Hereditaments, to use the largest expression, are of two kinds, corporeal and incorporeal. Corporeal consist of such as affect the senses; such as may be seen and handled by the body; incorporeal are not the object of sensation, can neither be seen nor handled, are creatures of the mind, and exist only in contemplation.

Corporeal hereditaments consist wholly of substantial

and permanent objects-all which may be included under the general denomination of land only.
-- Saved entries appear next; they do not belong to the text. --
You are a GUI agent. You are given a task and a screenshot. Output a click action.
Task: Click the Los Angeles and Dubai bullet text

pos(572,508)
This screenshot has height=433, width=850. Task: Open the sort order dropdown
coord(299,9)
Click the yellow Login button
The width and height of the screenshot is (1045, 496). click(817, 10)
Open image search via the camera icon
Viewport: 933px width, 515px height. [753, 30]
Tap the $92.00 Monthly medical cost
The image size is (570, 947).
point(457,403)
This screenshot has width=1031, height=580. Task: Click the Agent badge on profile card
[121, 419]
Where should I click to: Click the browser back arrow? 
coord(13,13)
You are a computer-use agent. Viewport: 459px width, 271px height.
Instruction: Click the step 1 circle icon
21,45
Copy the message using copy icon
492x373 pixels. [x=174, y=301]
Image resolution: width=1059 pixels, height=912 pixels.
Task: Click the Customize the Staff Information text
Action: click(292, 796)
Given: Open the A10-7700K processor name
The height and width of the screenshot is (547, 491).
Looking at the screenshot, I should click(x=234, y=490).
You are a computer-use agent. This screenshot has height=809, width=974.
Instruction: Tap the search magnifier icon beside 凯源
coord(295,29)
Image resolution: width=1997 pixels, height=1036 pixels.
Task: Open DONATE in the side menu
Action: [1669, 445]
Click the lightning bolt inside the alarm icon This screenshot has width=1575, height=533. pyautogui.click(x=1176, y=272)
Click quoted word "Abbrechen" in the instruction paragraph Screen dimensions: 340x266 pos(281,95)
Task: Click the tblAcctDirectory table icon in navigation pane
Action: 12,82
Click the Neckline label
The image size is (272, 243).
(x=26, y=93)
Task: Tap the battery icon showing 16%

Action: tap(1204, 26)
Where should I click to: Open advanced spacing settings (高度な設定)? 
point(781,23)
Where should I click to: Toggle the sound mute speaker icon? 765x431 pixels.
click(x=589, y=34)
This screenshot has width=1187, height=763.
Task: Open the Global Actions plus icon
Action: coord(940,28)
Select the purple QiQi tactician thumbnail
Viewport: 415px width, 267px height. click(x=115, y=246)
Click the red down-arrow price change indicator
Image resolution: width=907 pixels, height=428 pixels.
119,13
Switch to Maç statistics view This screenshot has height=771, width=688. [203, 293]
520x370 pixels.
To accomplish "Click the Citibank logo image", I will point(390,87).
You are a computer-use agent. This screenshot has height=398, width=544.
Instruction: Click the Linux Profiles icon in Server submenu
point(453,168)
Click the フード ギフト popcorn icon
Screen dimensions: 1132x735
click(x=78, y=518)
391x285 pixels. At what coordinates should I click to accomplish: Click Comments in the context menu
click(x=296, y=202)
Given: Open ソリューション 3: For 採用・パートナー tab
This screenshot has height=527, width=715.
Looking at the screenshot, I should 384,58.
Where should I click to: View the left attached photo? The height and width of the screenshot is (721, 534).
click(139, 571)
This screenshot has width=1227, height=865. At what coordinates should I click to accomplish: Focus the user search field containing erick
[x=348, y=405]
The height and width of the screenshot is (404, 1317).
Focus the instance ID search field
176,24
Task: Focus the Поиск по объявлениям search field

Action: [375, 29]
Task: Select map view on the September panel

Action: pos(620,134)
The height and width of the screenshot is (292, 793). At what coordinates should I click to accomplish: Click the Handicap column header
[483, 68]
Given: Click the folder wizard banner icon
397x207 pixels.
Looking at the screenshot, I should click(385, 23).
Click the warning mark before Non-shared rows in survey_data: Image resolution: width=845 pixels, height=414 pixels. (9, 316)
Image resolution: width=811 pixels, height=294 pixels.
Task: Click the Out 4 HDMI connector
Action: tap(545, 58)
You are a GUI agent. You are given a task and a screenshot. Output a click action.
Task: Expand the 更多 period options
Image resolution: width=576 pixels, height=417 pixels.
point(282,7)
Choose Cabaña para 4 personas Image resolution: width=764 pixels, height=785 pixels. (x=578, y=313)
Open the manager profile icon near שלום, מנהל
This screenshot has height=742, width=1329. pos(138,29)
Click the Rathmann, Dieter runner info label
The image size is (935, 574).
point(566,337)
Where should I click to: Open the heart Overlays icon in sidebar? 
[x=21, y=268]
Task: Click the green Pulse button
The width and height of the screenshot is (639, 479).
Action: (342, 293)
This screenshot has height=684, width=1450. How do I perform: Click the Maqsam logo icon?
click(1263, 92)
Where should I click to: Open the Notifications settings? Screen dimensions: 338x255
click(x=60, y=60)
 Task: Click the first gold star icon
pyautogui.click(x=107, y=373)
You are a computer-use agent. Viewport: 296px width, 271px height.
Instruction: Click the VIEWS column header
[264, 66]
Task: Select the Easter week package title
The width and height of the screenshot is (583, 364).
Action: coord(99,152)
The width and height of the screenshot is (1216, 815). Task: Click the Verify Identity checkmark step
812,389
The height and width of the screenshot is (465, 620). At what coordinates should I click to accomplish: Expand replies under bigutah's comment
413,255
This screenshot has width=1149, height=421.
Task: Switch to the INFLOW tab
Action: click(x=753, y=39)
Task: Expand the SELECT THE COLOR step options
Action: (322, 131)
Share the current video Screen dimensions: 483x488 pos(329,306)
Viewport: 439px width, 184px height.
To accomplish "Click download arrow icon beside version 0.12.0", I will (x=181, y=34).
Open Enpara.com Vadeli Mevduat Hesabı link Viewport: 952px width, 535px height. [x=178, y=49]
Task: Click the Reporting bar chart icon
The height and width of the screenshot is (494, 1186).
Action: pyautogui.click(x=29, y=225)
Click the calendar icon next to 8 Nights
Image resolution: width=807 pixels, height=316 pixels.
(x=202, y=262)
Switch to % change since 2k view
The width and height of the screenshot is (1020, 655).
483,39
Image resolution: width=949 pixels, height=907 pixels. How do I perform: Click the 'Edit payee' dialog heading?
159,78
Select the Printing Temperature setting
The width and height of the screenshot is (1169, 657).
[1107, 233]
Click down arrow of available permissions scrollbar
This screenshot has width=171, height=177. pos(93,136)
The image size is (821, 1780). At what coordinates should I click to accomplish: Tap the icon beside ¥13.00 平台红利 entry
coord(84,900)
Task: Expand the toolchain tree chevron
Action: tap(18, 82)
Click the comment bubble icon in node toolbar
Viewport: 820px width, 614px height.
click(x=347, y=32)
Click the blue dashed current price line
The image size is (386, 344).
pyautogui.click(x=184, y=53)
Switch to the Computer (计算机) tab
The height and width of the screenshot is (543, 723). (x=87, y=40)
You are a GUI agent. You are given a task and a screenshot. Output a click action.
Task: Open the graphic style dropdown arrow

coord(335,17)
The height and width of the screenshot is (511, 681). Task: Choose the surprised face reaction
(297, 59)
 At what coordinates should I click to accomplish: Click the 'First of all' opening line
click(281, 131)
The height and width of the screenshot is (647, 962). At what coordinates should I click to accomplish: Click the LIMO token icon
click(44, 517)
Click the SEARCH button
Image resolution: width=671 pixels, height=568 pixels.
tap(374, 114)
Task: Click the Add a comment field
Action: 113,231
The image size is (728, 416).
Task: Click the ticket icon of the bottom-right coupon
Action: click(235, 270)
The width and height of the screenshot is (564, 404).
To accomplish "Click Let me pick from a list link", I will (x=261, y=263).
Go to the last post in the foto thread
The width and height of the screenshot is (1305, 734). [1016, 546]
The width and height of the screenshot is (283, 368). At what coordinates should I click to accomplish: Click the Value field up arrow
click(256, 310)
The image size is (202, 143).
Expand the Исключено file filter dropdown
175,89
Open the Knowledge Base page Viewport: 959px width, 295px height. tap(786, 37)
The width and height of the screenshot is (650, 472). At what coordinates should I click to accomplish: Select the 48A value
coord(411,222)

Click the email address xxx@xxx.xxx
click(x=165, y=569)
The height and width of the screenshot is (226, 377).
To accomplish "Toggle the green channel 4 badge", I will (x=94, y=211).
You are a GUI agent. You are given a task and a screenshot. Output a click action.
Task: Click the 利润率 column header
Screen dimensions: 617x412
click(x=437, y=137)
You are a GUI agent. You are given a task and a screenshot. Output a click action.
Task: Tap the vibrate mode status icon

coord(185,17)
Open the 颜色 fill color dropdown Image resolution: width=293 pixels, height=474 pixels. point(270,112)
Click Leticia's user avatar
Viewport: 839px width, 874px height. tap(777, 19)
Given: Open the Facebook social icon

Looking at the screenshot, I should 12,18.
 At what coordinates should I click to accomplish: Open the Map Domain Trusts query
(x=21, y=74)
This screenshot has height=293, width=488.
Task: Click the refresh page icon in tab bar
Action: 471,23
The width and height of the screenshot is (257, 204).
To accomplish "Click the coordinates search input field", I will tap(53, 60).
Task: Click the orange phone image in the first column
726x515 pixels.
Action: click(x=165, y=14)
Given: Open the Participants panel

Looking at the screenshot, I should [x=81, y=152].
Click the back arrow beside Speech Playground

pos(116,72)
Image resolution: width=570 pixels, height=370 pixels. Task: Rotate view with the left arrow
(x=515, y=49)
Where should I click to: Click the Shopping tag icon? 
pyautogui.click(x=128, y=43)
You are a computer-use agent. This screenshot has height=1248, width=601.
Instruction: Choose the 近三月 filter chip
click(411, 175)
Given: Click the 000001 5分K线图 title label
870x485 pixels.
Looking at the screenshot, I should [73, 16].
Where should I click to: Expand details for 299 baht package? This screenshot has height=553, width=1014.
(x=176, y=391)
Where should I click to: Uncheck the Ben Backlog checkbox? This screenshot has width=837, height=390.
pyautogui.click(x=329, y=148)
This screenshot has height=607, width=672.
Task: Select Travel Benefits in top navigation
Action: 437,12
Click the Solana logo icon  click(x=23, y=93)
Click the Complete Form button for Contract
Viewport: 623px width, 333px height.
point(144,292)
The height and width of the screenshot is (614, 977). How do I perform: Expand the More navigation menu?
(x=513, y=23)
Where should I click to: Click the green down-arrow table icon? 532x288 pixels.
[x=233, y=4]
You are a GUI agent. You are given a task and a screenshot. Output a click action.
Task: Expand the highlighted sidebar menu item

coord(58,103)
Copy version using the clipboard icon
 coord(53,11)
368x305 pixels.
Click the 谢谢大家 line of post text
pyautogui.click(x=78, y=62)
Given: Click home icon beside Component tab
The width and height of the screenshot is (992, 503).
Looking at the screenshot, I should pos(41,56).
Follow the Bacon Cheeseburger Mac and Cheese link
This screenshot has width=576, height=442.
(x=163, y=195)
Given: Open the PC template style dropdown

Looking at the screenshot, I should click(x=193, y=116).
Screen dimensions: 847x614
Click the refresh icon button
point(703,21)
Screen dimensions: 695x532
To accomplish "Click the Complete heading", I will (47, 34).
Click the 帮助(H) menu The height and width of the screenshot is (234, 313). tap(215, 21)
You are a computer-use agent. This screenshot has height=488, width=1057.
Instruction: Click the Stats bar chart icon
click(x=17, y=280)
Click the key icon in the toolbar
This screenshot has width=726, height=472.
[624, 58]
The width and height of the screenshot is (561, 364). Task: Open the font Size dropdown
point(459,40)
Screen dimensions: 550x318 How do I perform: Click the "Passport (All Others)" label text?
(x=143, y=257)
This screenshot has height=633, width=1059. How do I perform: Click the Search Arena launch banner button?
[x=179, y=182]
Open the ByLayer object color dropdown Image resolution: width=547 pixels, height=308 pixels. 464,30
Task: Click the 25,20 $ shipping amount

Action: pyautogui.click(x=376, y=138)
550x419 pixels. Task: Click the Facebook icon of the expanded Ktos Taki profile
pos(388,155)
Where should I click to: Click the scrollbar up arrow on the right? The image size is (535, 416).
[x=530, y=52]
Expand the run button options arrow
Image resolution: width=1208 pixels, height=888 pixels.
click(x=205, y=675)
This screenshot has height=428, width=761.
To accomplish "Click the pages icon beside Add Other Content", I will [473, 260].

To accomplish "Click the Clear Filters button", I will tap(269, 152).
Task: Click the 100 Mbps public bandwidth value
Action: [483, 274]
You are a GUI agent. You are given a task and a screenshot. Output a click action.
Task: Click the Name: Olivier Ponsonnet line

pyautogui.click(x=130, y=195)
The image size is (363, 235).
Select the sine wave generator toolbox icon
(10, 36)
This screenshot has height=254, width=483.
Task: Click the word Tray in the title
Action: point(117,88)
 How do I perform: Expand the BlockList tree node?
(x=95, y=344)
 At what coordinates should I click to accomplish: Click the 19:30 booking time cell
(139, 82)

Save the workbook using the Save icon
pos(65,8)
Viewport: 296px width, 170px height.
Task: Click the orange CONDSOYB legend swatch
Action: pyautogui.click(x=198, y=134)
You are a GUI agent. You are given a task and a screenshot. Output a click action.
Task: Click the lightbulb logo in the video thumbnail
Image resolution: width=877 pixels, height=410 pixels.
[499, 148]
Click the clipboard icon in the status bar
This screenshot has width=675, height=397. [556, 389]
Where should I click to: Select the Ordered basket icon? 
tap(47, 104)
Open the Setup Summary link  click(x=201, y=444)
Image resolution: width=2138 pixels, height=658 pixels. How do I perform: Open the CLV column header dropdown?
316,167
An incorporeal hereditament is a right issuing out of a thing corporate, whether real or personal, or concerning, or annexed to, or exercisable within, the same. It is not the thing corporate itself, which may consist in lands, houses, jewels, or the like; but something collateral thereto, as a rent issuing out of those lands or houses, or an office, relating to those jewels. In short, as the logicians speak, corporeal hereditaments are the substance, which may be always seen, always handled: incorporeal hereditaments are but a sort of accidents, which adhere to and are supported by that substance; and may belong, or not belong to it, without any visible alteration therein. Their existence is merely in idea and abstracted contemplation; though their effects and profits may be frequently objects of our bodily senses. And indeed, if we would fix a clear notion of an incorporeal hereditament, we must be careful not to confound together the profits produced, and the thing, or hereditament, which produces them, An annuity, for instance, is an incorporeal hereditament: for though the money which is the fruit or product of this annuity, is doubtless of a corporeal nature, yet the annuity itself which produces that money, is a thing invisible, has only a mental existence, and cannot be delivered over from hand to hand. So, tithes, if we consider theproduce of them, as the tenth sheaf, or the tenth lamb, seem to be completely corporeal; yet they are indeed incorporeal hereditaments; for they, being merely a contingent springing right, collateral to, or issuing out of lands, can never be the object of sense: that casual share of the annual increase is not, till severed, capable of being shown to the eye, nor of being delivered into bodily possession.

QUESTIONS.

What are the two species of property?

Explain the significations of the words "lands,"

and "hereditaments."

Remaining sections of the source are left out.